WORK TO COMPLETE
Please present the data from the line with "Porsche Parts (164, 160)" up to and including the line with "Accept All (1194, 2543)" as a Markdown table with the columns Row and Entry, leaving out any blank lines.

RECORD SET

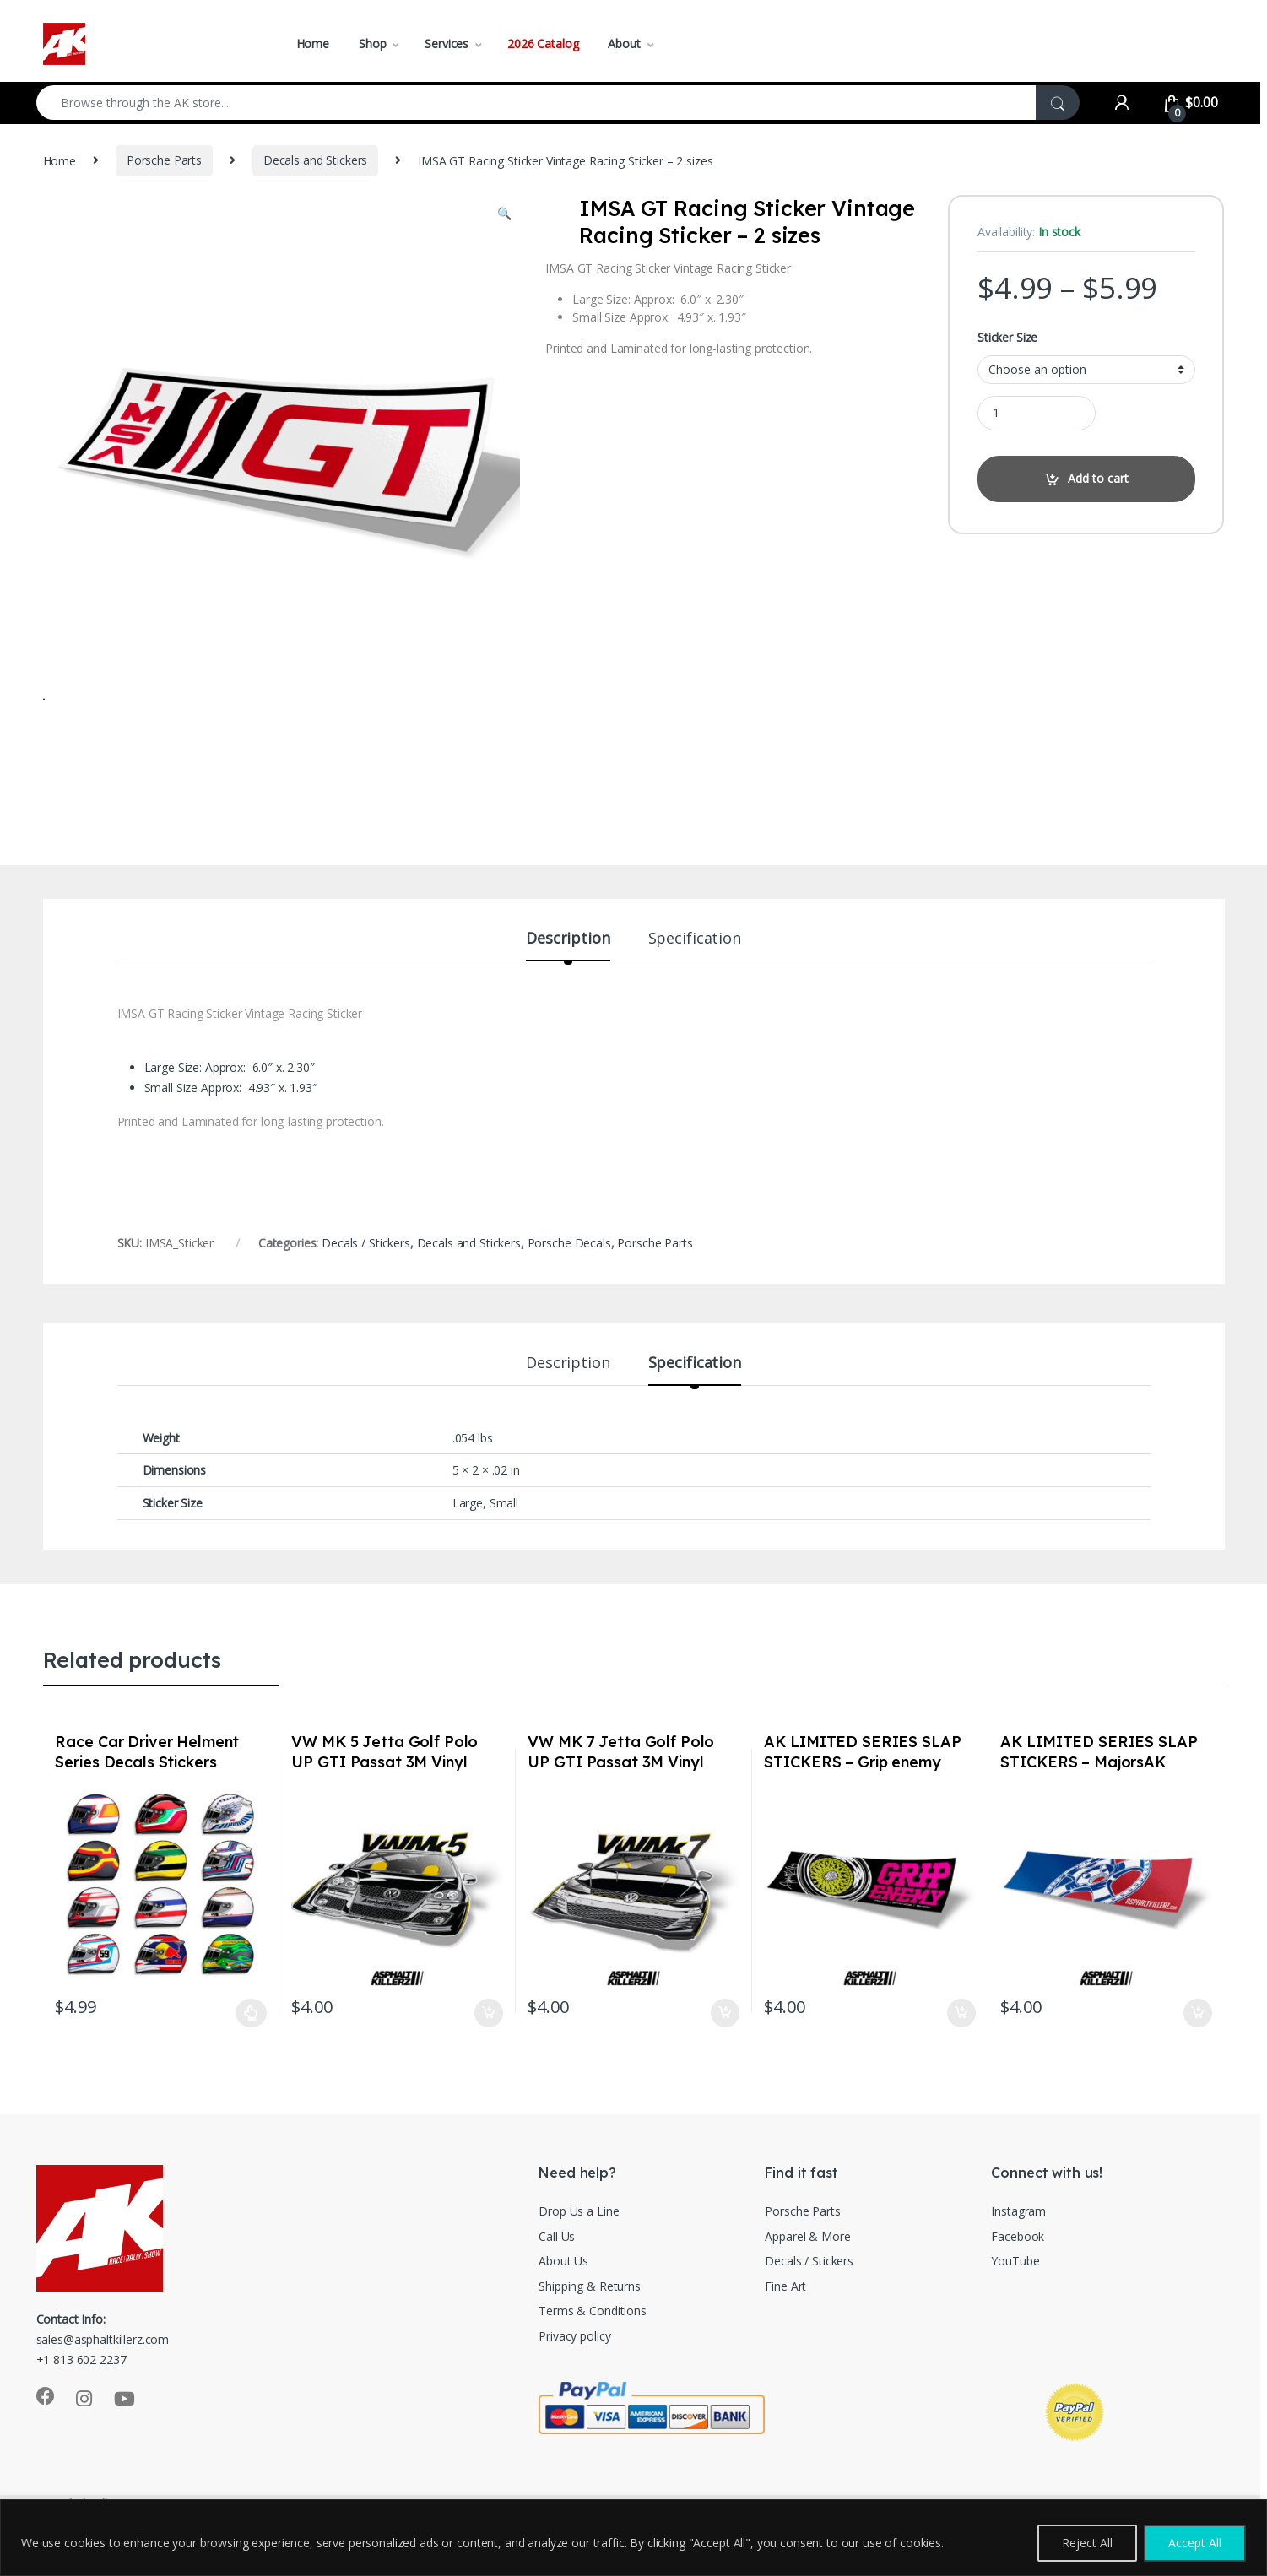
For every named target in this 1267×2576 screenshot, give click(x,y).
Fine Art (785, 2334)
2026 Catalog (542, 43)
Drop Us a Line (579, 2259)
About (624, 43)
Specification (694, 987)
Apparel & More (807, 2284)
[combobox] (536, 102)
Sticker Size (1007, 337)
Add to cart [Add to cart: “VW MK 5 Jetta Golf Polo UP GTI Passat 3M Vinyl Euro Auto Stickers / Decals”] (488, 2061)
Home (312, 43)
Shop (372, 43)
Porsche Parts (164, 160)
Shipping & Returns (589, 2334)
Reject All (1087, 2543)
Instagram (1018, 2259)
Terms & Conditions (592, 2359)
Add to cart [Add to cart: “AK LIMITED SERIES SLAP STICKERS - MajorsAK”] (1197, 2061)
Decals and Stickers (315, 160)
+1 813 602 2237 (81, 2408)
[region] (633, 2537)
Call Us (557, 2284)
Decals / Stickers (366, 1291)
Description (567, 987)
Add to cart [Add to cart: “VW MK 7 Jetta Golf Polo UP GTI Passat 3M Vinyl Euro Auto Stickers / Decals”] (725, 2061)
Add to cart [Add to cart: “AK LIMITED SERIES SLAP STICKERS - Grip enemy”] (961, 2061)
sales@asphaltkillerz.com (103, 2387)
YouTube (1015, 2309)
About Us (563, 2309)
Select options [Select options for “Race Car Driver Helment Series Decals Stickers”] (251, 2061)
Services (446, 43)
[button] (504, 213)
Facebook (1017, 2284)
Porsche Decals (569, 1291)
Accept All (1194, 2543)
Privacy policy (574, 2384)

--

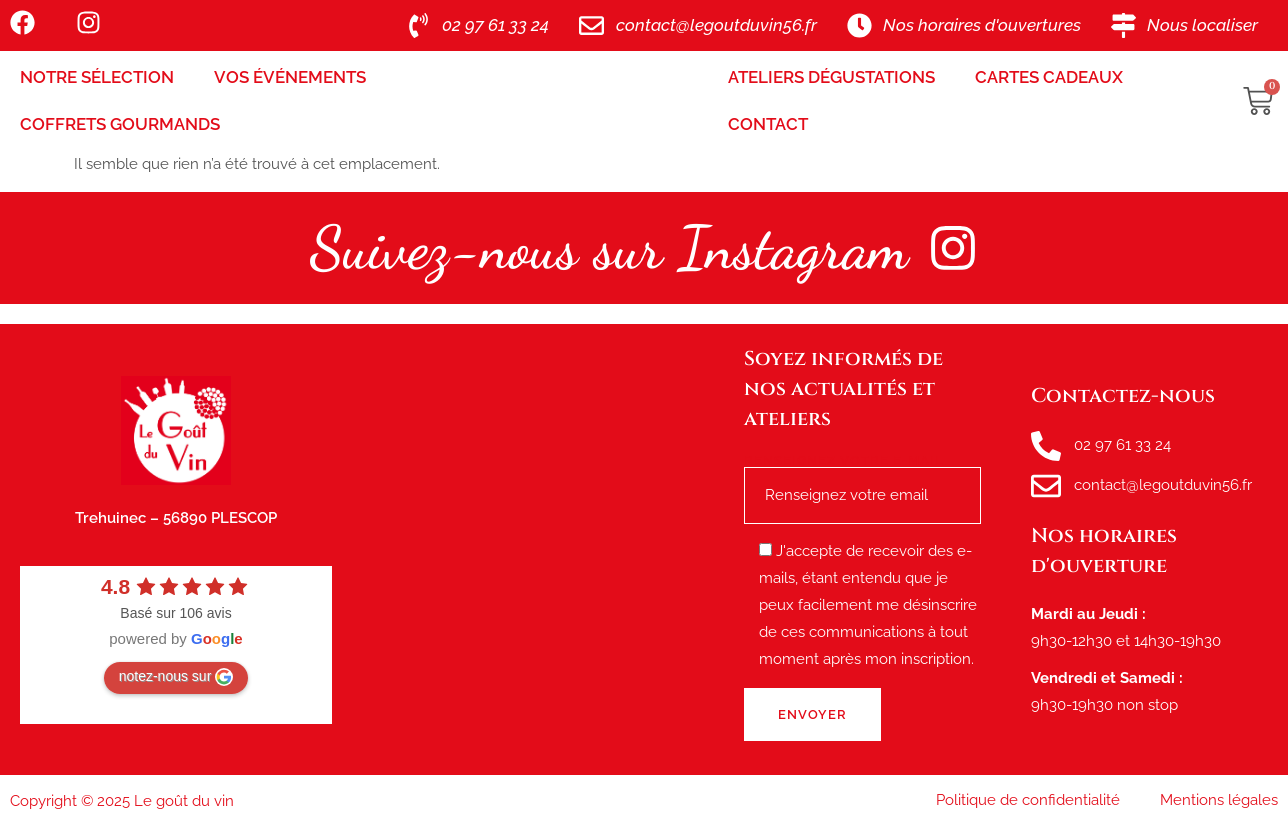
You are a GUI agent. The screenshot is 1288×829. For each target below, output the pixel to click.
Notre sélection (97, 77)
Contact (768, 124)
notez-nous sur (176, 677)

* * *

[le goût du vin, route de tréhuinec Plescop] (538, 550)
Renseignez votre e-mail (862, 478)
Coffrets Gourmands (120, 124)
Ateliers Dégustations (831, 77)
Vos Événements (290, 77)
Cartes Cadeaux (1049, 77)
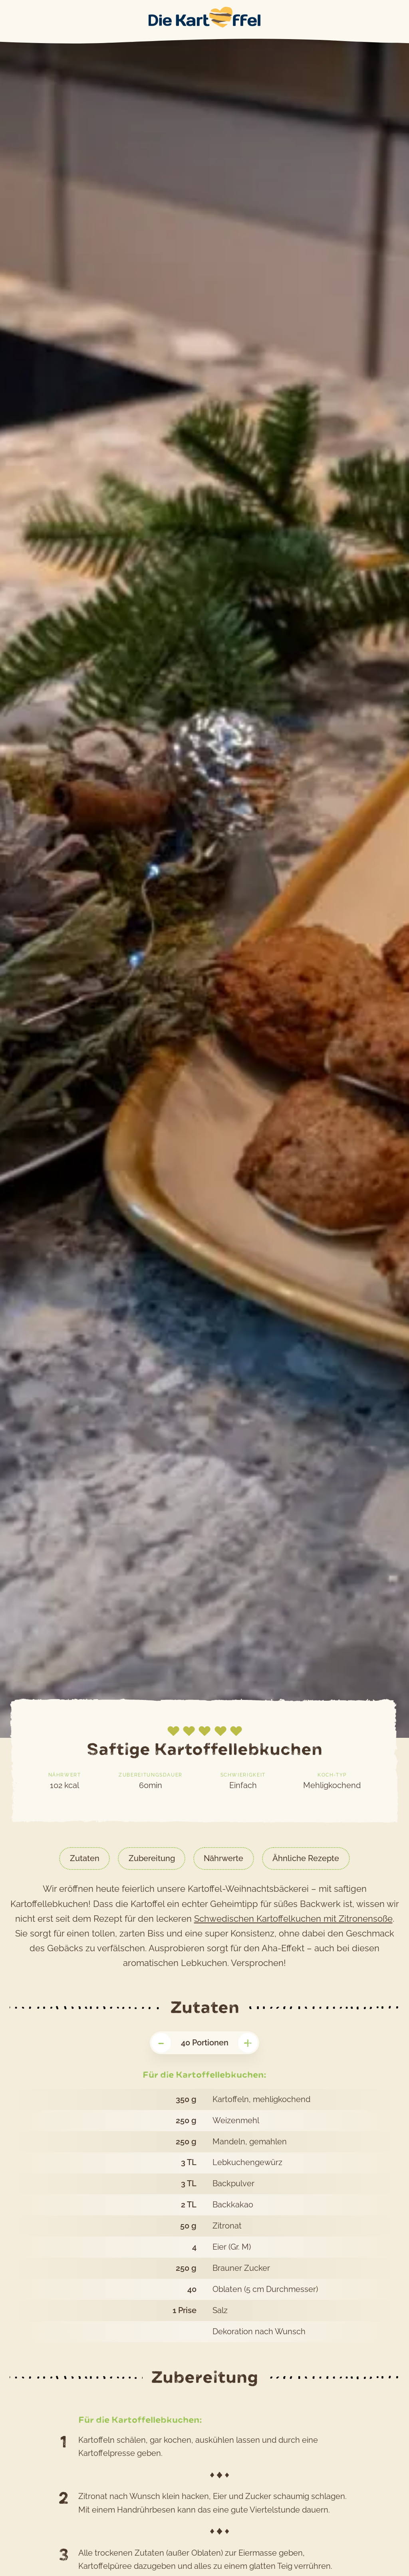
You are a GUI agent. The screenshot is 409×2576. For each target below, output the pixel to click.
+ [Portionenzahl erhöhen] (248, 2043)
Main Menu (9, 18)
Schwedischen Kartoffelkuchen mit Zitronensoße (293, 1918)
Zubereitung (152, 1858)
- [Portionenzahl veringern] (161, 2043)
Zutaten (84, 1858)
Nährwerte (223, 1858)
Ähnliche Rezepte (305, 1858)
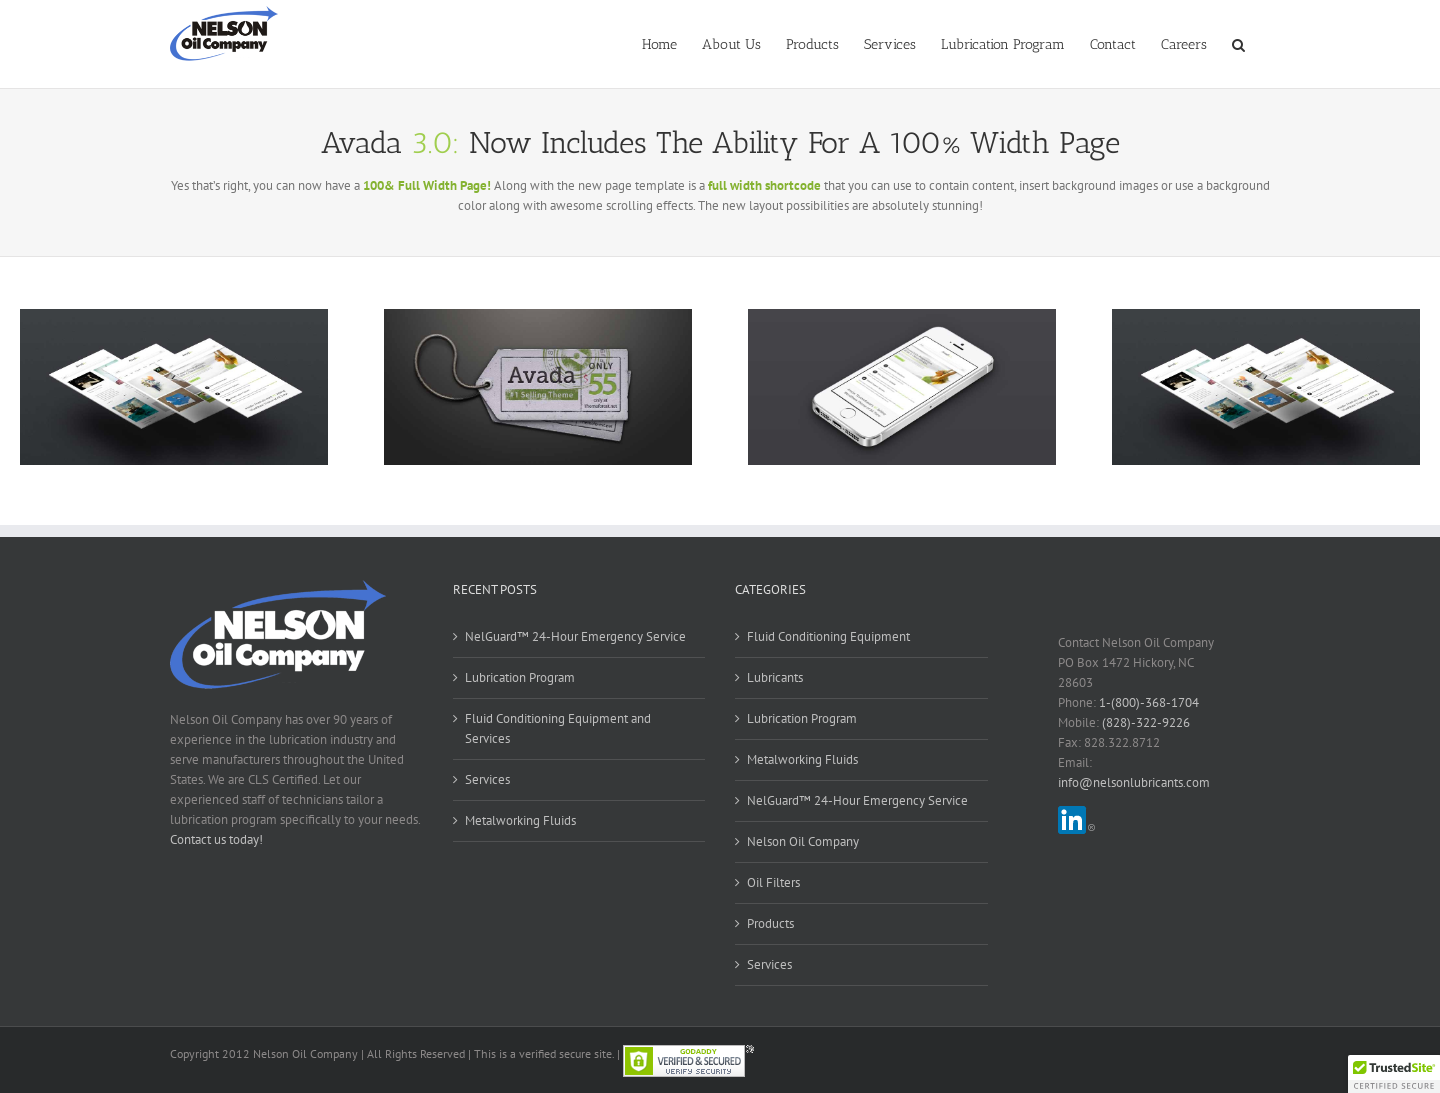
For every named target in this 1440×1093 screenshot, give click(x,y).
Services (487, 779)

TASK RESULT
| Row | Entry |
|---|---|
| 1 | Porsche Parts (164, 160) |
| 2 | Shipping & Returns (589, 2334) |
| 3 | Reject All (1087, 2543) |
| 4 | Instagram (1018, 2259) |
| 5 | Terms & Conditions (592, 2359) |
| 6 | Add to cart [Add to cart: “AK LIMITED SERIES SLAP STICKERS - MajorsAK”] (1197, 2061) |
| 7 | Decals and Stickers (315, 160) |
| 8 | +1 813 602 2237 (81, 2408) |
| 9 | [region] (633, 2537) |
| 10 | Call Us (557, 2284) |
| 11 | Decals / Stickers (366, 1291) |
| 12 | Description (567, 987) |
| 13 | Add to cart [Add to cart: “VW MK 7 Jetta Golf Polo UP GTI Passat 3M Vinyl Euro Auto Stickers / Decals”] (725, 2061) |
| 14 | Add to cart [Add to cart: “AK LIMITED SERIES SLAP STICKERS - Grip enemy”] (961, 2061) |
| 15 | sales@asphaltkillerz.com (103, 2387) |
| 16 | YouTube (1015, 2309) |
| 17 | About Us (563, 2309) |
| 18 | Select options [Select options for “Race Car Driver Helment Series Decals Stickers”] (251, 2061) |
| 19 | Services (446, 43) |
| 20 | [button] (504, 213) |
| 21 | Facebook (1017, 2284) |
| 22 | Porsche Decals (569, 1291) |
| 23 | Accept All (1194, 2543) |